_Problems and tasks:_
a) Answer these questions from the forum thread on a corrupted PV:
(i) Besides the ODM entries, what does Michael say must also be removed to actually remove the devices?
(ii) Which device did Carl leave intact when removing the virtual adapter on the vios?
(iii) Why could the "brin1app" VG not be varied on?
b) Write the next part of the forum thread on a corrupted PV, carrying on from its last sentence.

_Text:_

PV may be permanently corrupted
 
*
Welcome, Guest. Please login or register. January 08, 2009, 10:37:23 PM


Login with username, password and session length


Pages: [1]   Go Down
  Print  
Author Topic: PV may be permanently corrupted  (Read 1398 times)
0 Members and 1 Guest are viewing this topic.
Michael
Administrator
Hero Member
*****
Posts: 539


« Reply #4 on: February 18, 2008, 09:06:19 AM »

Removed? as in rmdev -dl hdisk7; rmdev -dl vscsi0;

If so, this did not remove anything - other than the entries in the ODM. To have actually removed them you would need to do that AND also remove the vscsi client definition on your HMC.

As to what could have gone wrong - and the SAN was "down" at least partially - the most likely area to research - for any hint of an explanation - would be the errpt logs on the vios - although I do not know whether communication errors between SAN LUNS (data) and VIO are stored. Another area would be to check the Service Focal Point on the HMC for messages from the partition.

I suspect you did many things on the HMC as well, e.g. with the command mkvdev and (I hope) rmvdev.
Logged
Carl
Jr. Member
**
Posts: 7


« Reply #3 on: February 18, 2008, 07:13:25 AM »

Thank you both for your replies. Unfortunately there was no time left to try any of your suggestions. I solved this little inconvenience by removing the hdisk including its vscsi device from the client. Than I pursued to remove the virtual adapter on the vios, but I left the vpath device intact (data). I rebuilt the whole situation, but used another (existing) virtual adapter (vhost). This solved the problem and the hdisk/volume group combination was no longer sick as a dog.
I hope I have given enough feedback. If anyone knows of any reason why this worked? Please feel free to share it with all of us.
Logged
John Peck
Global Moderator
Senior Member
*****
Posts: 46


« Reply #2 on: February 09, 2008, 01:07:10 AM »


The errpt extract means there was a problem writing to a JFS (2) log area, which would be in the course of a write to a filesystem, maybe not on the same "disk".  Could be an unfortunate bad block under that area, could be a total loss of ability to write to the "disk", could be any number of things as Michael says.

However, to explain the rest of it...

The "brin1app" VG was apparently not varied on and could not be varied on because there was not a quorum of VGDAs that agreed.

_Source excerpt:_
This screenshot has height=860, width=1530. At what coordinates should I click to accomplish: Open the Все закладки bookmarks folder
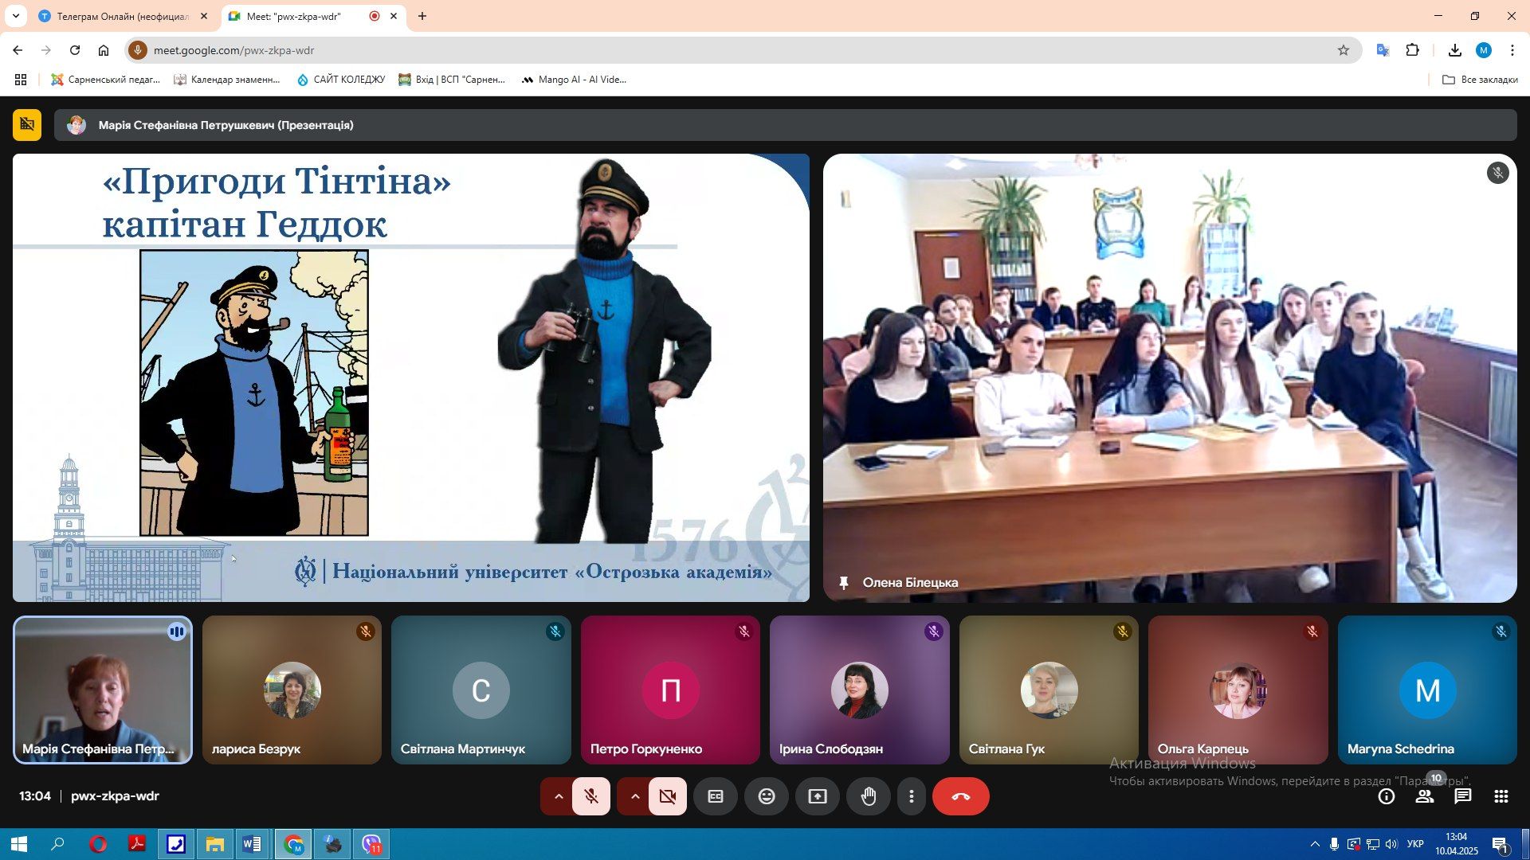pos(1480,80)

_The responses:_
a)
(i) The vscsi client definition on the HMC.
(ii) The vpath device.
(iii) There was not a quorum of VGDAs that agreed.

b)
If it's a one "disk" VG, that's because there's a problem with that "disk" and in writing to the VGDAs (2) on it, presumably at the same time as the problem with the write to the JFS (2) log.

With a two "disk" VG you have two VGDAs on the first "disk" (added first or lowest numbered when added together), and one on the second.  You need two of the three to match, but, if it was one VGDA on the "disk" with two VGDAs that was noted as different to the others, that "disk" is considered bad, thus the other VGDA on it is also ignored and you only have one "good" VGDA which is not a quorum.  In that situation you can attempt to varyon after setting the VG to ignore quorum ("smit chvg" as one should with a two disk, hopefully mirrored pair of "disks").  At the point when a two "disk" VG looses quorum (which will be checked at each write to the VG), the VG is varied off immediately - in the case of it being rootvg, you are then stuffed.  This is why not using quorum checking is a good idea with two "disk" VGs, whether mirrored or not.

With a three or more "disk" VG, you get one VGDA on each disk, and then only the "disk" that has a problem will be declared bad and not in the quorum of the others, so less issues.

You have to have a VG varied on to do an fsck, or anything else, to the things in it of course.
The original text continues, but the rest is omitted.